Problem to work on
From the records below, output exactly the lines starting at the line with "This screenshot has width=418, height=537." and ending at the line with "Click the orange", both of them included, but no pictures.

Provided data
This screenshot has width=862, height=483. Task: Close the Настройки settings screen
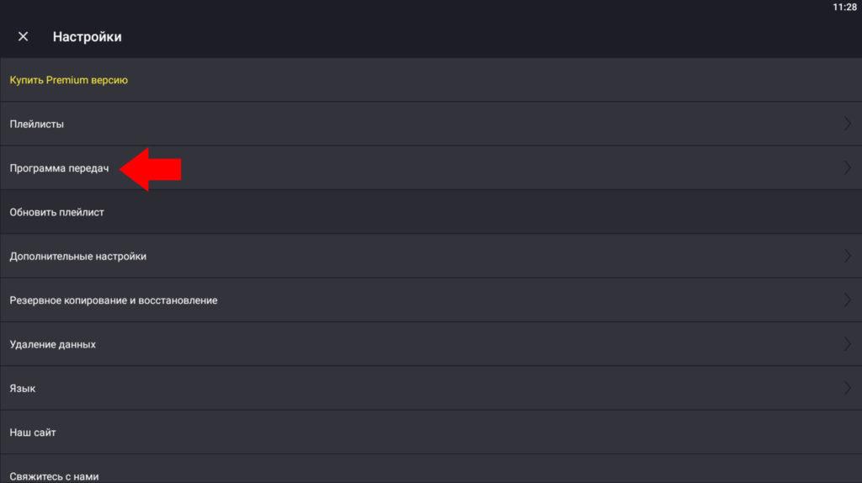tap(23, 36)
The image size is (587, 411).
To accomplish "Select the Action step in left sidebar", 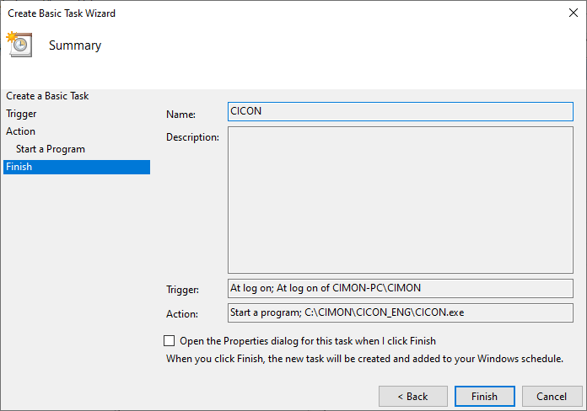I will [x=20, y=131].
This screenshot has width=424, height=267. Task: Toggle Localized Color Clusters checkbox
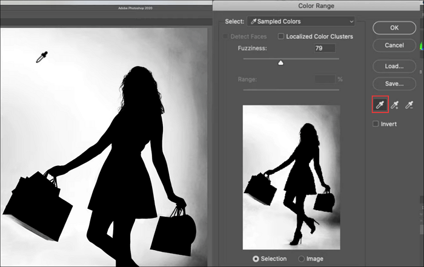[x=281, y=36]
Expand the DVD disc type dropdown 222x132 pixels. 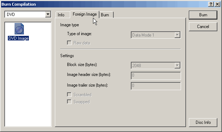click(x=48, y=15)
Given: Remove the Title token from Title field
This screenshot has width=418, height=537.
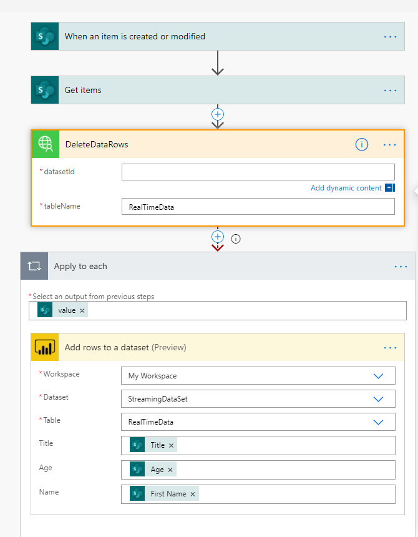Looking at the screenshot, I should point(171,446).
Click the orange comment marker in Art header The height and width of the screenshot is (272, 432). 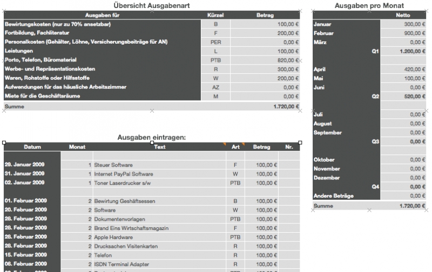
==
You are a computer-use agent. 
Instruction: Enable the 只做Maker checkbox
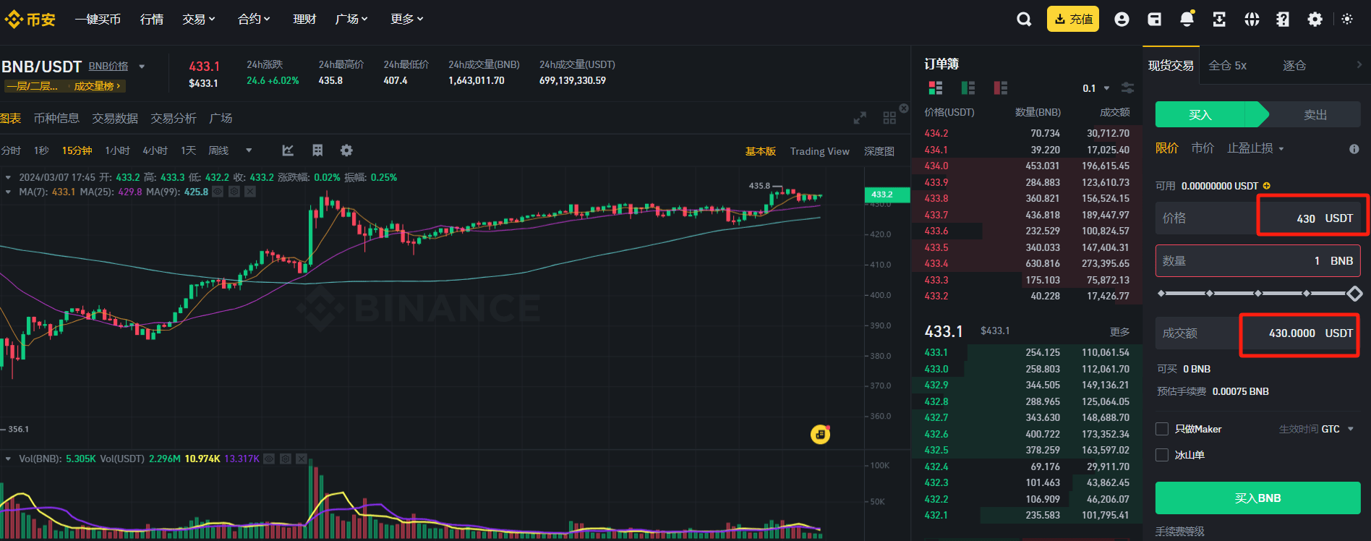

Exercise answer
This screenshot has width=418, height=537.
Looking at the screenshot, I should point(171,446).
Click the orange comment marker in Art header The height and width of the screenshot is (272, 432). 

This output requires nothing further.